Pictures are not part of the answer. Return the lines from the one containing "Open the Đã chia sẻ tab" through the end of the data, both included, exactly as they appear.

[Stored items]
++++++++++

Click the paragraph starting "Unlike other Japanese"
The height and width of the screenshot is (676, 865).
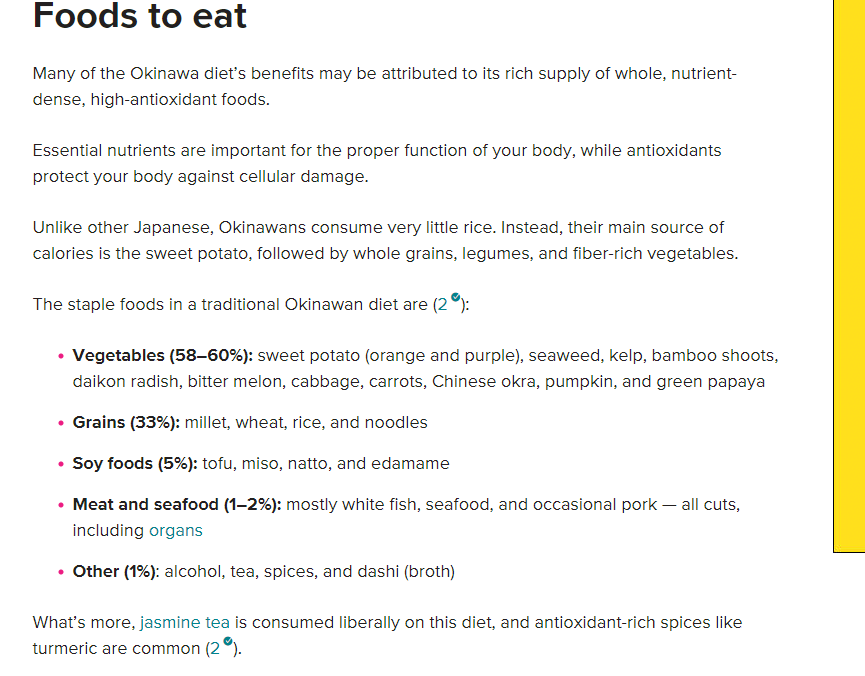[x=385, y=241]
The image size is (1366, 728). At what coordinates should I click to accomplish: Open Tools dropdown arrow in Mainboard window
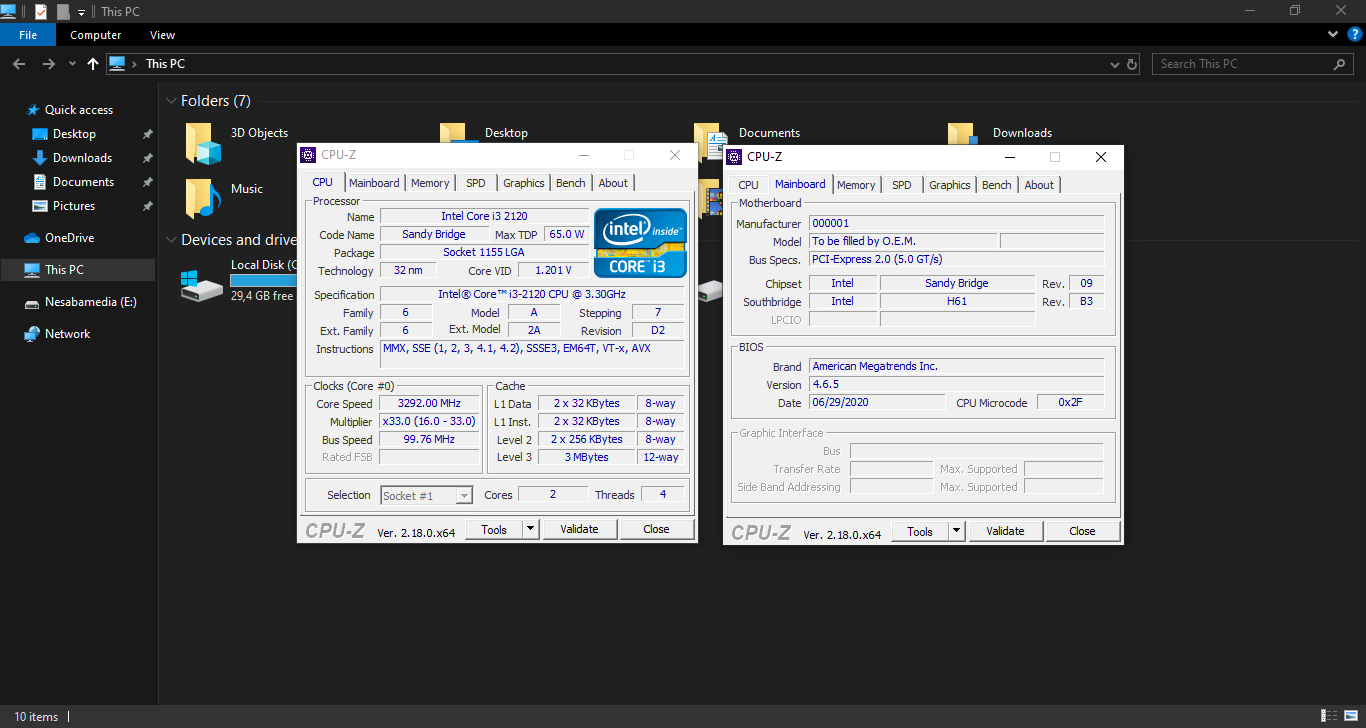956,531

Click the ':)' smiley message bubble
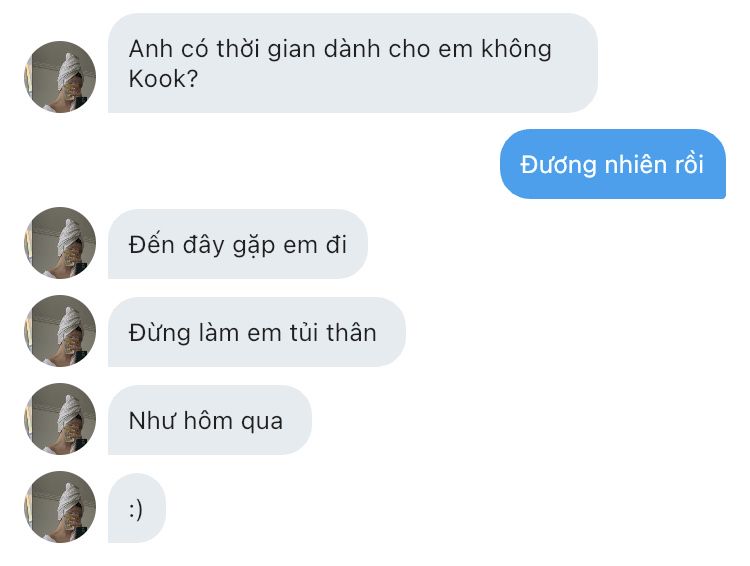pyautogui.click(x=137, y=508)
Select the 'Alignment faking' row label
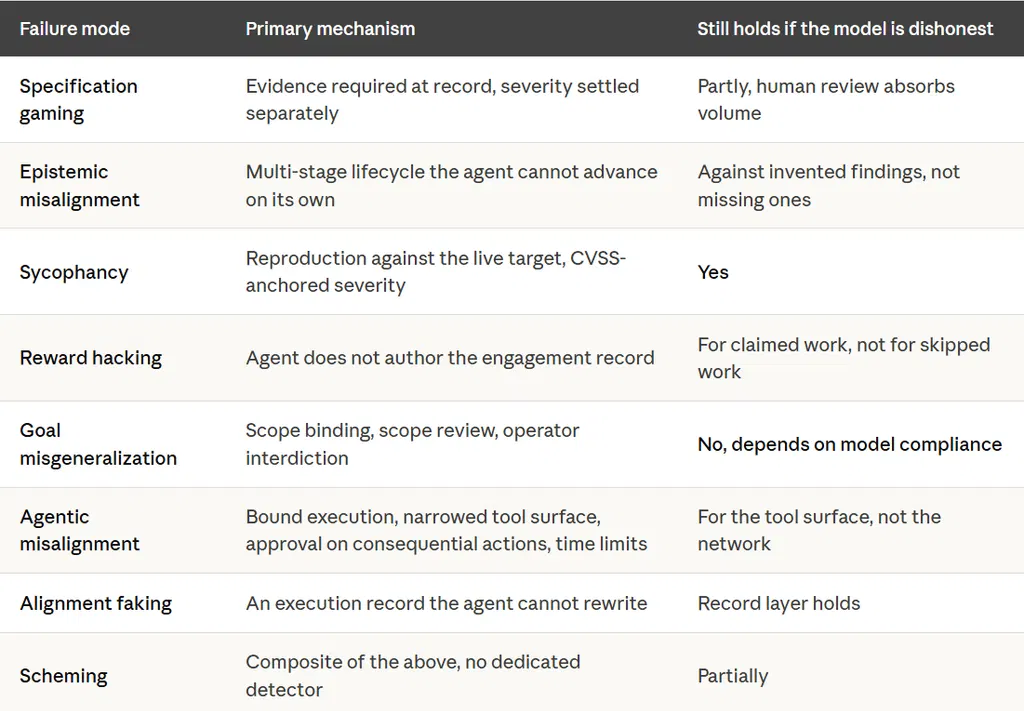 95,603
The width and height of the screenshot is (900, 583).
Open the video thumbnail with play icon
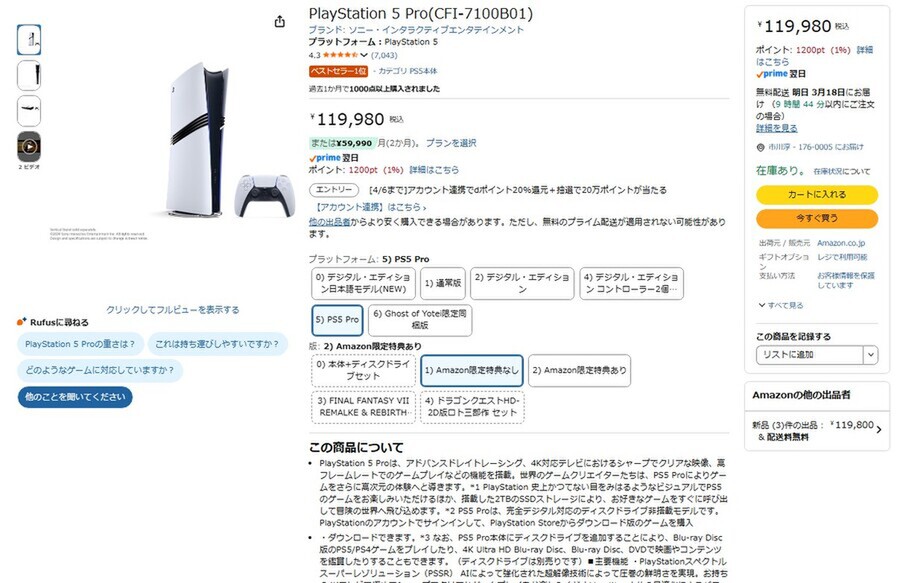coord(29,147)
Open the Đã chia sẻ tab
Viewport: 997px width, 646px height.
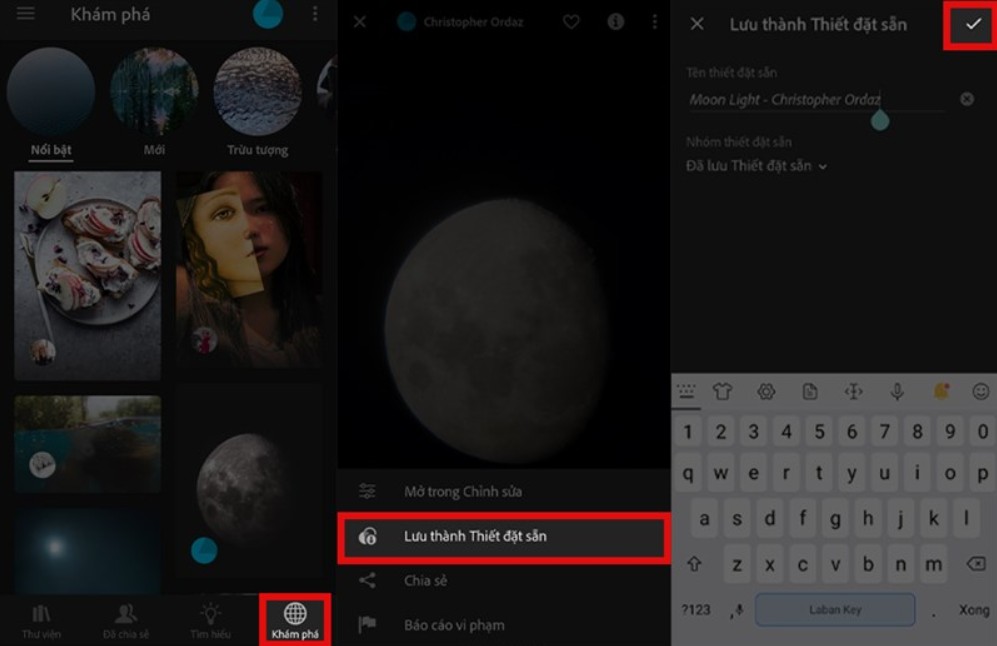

++++++++++

▶ [TASK RESULT]:
Open the Đã chia sẻ tab
Viewport: 997px width, 646px height.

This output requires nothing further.